One of the clearest distinctions between Western systems and Communist ones was in how their economies functioned. To understand these differences, it is necessary briefly to consider how Western systems operate. Despite sometimes significant variations, all Western systems were (and remain) basically capitalist. Two of the main features of capitalist systems have been a predominance of private ownership and a broad commitment to letting the market rather than the state determine prices. This is not to suggest that there was no state ownership or state control of prices in capitalist systems; nationalization of parts of the economy was common in many West European countries after World War II, while such states also typically determined prices for citizens’ basic needs, such as water and other utilities, and provided many collective goods, such as subsidized public transport.
There were also major differences in the amount and type of state involvement Western countries opted for. Some believed that the best way in which a state could and should interfere in the economy, particularly when the latter was experiencing major problems such as no or negative growth, was for the government to kick-start it by commissioning large-scale projects, typically infrastructural ones such as major highways or new airports. The logic behind this was that such projects would then have positive knock-on effects elsewhere in the economy, which in turn would start to grow again. This version of capitalism is often called Keynesianism, after the British economist John Maynard Keynes who theorized and advocated it in the 1930s. While popular for only a brief period in the 1930s in the USA (in the form of President Roosevelt’s ‘New Deal’), the approach was popular in much of Western Europe for two to three decades after the end of World War II.
But starting in the 1970s, a more rugged – less state-dependent – form of capitalism began to spread in the West. This was neoliberalism, and was associated with Western politicians such as Margaret Thatcher (UK) and Helmut Kohl (Germany), as well as economic theorists such as Milton Friedman and Friedrich Hayek.

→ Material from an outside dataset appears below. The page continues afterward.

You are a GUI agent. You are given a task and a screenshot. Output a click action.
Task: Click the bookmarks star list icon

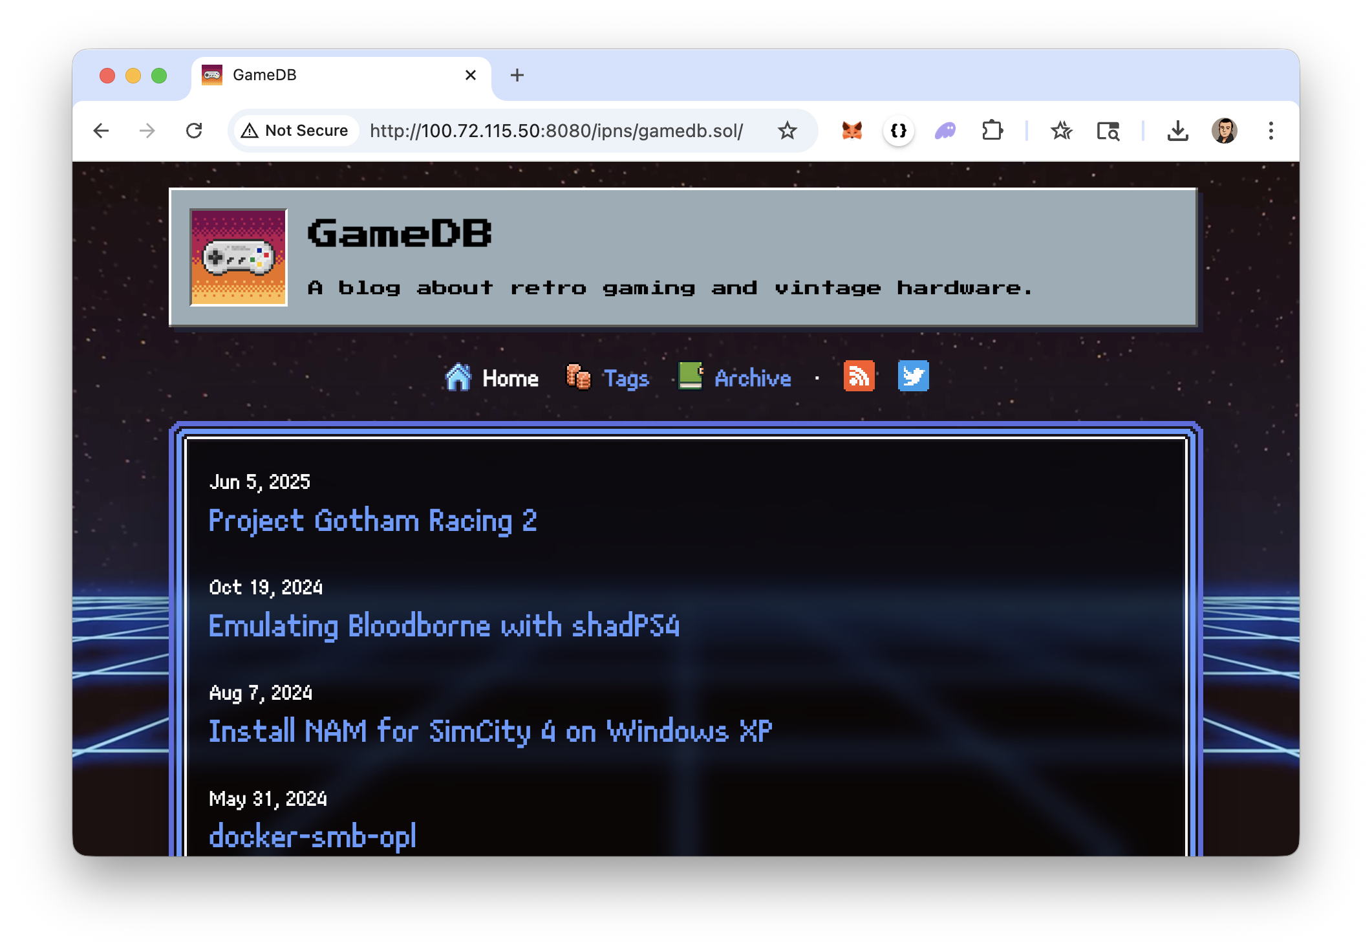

In this approach, the state leaves much more to the market than it does in the Keynesian version of capitalism. If the economy encounters serious problems, the state seeks to solve these not through funding major new projects, but through reducing interest rates. The thinking behind this approach is that if capital is cheap to borrow, entrepreneurs and investors will borrow money from banks and other lenders to invest in new or upgraded projects, thus stimulating the economy to grow.
But, at least until their final days, Communist governments in Eastern Europe and the USSR adopted neither of these capitalist approaches. They maintained that leaving pricing to the market was anarchic, while encouraging private ownership of the means of production, particularly large-scale industrial production, was immoral and outdated.